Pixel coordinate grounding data
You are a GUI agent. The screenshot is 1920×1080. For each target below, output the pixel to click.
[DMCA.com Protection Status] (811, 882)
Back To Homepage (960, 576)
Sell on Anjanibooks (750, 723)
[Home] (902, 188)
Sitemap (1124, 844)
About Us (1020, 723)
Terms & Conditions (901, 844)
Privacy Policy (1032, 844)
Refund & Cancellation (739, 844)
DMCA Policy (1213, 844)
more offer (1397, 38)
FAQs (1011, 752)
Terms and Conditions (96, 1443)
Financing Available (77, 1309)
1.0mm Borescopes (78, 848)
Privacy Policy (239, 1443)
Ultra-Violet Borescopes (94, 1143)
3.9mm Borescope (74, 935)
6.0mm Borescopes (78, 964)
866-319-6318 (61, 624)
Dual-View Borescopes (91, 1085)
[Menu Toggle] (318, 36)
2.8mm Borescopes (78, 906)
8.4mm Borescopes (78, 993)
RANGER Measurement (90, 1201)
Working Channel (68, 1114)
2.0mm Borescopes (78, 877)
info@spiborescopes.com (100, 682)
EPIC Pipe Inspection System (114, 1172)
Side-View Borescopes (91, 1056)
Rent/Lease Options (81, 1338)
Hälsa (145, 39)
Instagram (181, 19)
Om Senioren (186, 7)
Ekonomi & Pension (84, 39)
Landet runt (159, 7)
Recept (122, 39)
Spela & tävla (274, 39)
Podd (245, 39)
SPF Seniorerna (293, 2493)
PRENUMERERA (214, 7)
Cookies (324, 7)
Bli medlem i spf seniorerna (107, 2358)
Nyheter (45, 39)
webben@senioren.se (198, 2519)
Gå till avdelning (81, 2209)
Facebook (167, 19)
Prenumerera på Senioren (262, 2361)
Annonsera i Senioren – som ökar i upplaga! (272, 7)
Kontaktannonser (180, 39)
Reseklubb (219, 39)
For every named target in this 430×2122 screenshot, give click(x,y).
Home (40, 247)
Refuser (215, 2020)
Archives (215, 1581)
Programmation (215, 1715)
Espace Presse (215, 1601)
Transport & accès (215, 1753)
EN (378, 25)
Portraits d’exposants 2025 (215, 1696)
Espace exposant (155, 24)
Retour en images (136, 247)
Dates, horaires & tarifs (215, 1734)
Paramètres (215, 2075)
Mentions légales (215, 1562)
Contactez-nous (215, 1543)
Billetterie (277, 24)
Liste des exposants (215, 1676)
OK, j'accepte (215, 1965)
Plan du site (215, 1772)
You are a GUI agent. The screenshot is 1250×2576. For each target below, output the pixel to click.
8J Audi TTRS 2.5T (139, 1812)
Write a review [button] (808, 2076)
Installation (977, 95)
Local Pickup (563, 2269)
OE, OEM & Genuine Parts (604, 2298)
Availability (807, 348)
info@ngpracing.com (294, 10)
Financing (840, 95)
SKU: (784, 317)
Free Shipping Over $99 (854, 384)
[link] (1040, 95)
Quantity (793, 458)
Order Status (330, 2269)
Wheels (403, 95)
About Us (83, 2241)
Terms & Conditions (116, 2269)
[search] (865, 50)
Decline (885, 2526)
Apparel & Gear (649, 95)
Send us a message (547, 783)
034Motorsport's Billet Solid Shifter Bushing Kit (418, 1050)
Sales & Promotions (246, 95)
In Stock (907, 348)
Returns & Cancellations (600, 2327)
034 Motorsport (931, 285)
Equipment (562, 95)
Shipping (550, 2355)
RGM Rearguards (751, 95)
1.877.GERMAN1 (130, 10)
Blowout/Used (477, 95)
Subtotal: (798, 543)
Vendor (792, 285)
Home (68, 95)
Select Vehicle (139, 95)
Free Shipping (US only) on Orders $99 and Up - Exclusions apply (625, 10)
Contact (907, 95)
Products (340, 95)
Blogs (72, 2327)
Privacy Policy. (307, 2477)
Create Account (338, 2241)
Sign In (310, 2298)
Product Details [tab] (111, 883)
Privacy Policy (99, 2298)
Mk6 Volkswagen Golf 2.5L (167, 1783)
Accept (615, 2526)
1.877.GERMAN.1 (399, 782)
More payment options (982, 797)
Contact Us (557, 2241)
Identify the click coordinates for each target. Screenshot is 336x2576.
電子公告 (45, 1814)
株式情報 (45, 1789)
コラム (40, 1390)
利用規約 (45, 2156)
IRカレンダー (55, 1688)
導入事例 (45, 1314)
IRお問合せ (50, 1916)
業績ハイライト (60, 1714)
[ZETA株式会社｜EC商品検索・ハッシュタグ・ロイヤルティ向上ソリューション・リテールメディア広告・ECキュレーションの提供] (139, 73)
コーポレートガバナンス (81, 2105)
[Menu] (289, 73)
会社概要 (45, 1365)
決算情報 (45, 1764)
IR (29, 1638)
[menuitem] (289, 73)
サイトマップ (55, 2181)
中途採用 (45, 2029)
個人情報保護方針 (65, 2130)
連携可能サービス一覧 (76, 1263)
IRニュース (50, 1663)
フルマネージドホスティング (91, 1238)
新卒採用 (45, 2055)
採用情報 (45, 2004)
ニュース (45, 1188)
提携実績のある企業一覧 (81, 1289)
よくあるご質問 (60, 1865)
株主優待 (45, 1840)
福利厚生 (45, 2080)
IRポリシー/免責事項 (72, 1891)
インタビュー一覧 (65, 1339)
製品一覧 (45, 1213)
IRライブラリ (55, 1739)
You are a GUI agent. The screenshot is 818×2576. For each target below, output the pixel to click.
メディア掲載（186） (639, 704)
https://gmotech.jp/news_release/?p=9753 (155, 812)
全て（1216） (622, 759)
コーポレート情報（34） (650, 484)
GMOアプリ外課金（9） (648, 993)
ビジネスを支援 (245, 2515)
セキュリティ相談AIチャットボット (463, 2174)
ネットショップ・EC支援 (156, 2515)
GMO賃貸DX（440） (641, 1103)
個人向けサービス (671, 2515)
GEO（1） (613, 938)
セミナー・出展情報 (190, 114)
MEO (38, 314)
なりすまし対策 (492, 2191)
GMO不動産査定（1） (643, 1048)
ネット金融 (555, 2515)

_What is needed_
Word for word, restate the entries from the first line to the line that has "6.0mm Borescopes (78, 964)", both included, and nothing else.

_Task result_
You are a GUI agent. The screenshot is 1920×1080. For each target below, output the pixel to click.
[DMCA.com Protection Status] (811, 882)
Back To Homepage (960, 576)
Sell on Anjanibooks (750, 723)
[Home] (902, 188)
Sitemap (1124, 844)
About Us (1020, 723)
Terms & Conditions (901, 844)
Privacy Policy (1032, 844)
Refund & Cancellation (739, 844)
DMCA Policy (1213, 844)
more offer (1397, 38)
FAQs (1011, 752)
Terms and Conditions (96, 1443)
Financing Available (77, 1309)
1.0mm Borescopes (78, 848)
Privacy Policy (239, 1443)
Ultra-Violet Borescopes (94, 1143)
3.9mm Borescope (74, 935)
6.0mm Borescopes (78, 964)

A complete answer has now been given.